Cooking With Gogi » Snacks

Snacks


Baking& Cooking& Holiday Recipes& Snacks& dESSERTS04 May 2008 07:12 pm

Here is a quick bread for breakfast or a brunch.

3 cups baking mix

1/3 cup sugar

3 eggs

3 T. grated orange peel

3/4 cup orange juice (fresh or frozen)

3/4 cup chopped nuts (optional)

Orange glaze:

Makes one loaf 9×5x3- preheat oven 350 degrees

Mix baking mix, sugar, eggs, orange peel and orange juice and beat 1/2 minute on slow speed.  Beat another 2 1/2 minutes on medium.  Stir in nuts and bake for 55 to 60 minutes.

Orange glaze: Mix 1 cup powdered sugar, 1/4 cup butter or margarine melted, 1 T. grated orange peel, 1 T. orange juice.  Mix thoroughly…  If needed add more juice.

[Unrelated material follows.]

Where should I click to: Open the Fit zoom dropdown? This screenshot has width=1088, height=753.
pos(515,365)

Try this some morning with a great cup of your favorite coffee!

Gogi

 

 

Holiday Recipes& Holiday tips& Snacks02 May 2008 07:18 pm

This is a cheese ball you can make ahead without much fuss.

2 pkgs. cream cheese

2 cups sharp shredded  cheddar cheese

l T. chopped green onion

l T. chopped green and red bell pepper

2 T. Worcestershire sauce

1 tsp. lemon juice

Finely chopped pecans (amount as desired)

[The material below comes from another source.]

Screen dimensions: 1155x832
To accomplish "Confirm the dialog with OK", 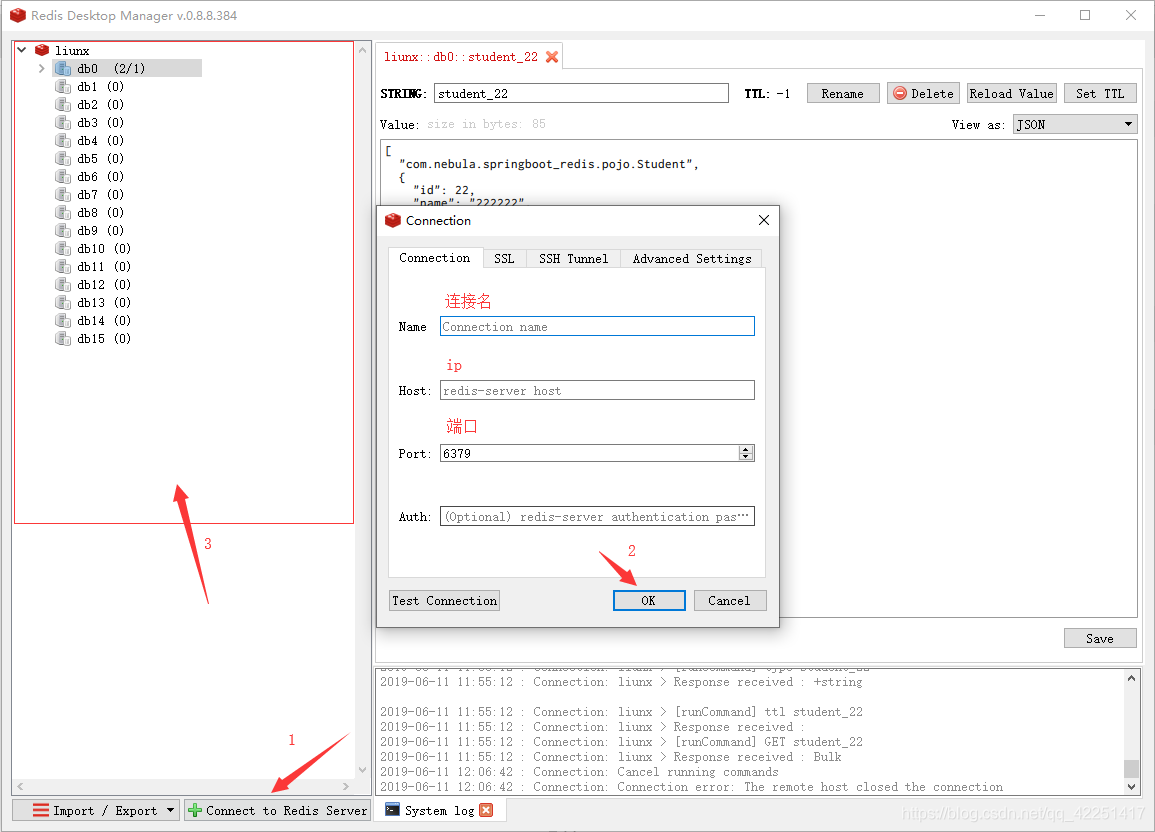I will 649,600.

Soften and mix cheeses.  Add remaining ingredients except nuts.  Chill.  Add nuts and form into ball. Save some of the nuts to roll the cheese ball in.

You could make this into a centerpiece for a a snack table. 

Enjoy,

Gogi

 

Snacks& cookies01 May 2008 07:05 pm

 WOW!  Here is an easy snack!  I was just talking to my friend Barb in Georgia and she gave me this recipe.  Just follow the simple directions.

box of Ritz crackers

jar of peanut butter

chocolate chips

Melt chocolate chips in double boiler VERY CAREFULLY.  While melting chocolate spread peanut butter between Ritz crackers making little sandwiches/cookies. 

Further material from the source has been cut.